[BEGIN INFORMATION GIVEN]

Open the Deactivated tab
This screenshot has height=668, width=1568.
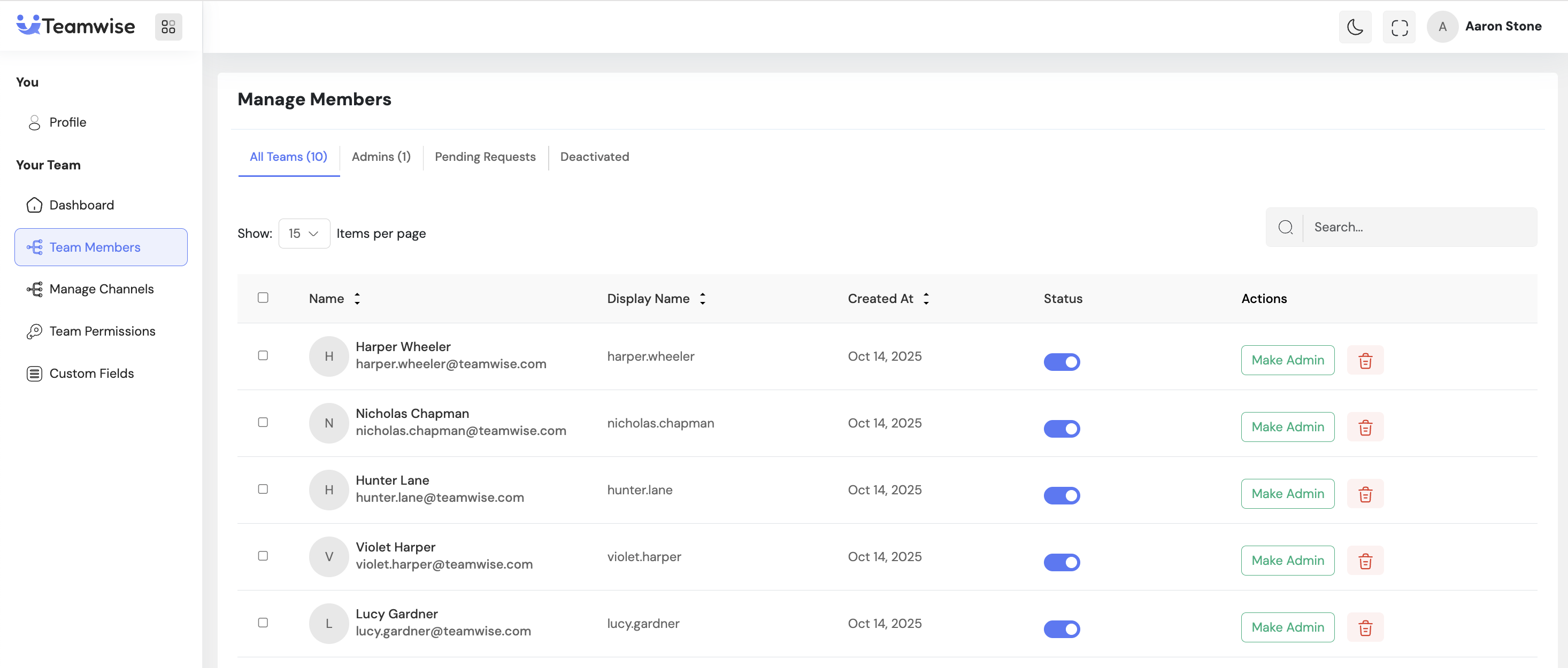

[END INFORMATION GIVEN]
[BEGIN INFORMATION GIVEN]

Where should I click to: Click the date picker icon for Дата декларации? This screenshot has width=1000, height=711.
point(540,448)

[END INFORMATION GIVEN]
[BEGIN INFORMATION GIVEN]

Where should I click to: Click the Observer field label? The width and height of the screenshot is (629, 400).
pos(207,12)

[END INFORMATION GIVEN]

▶ STATED GOAL
Rewrite the lines starting with the line containing "Where should I click to: Click the date" and going on through the line containing "point(540,448)", requests included, and shift every coordinate in the answers by adding 15 to each number.

▶ EXPECTED ANSWER
Where should I click to: Click the date picker icon for Дата декларации? This screenshot has width=1000, height=711.
point(555,463)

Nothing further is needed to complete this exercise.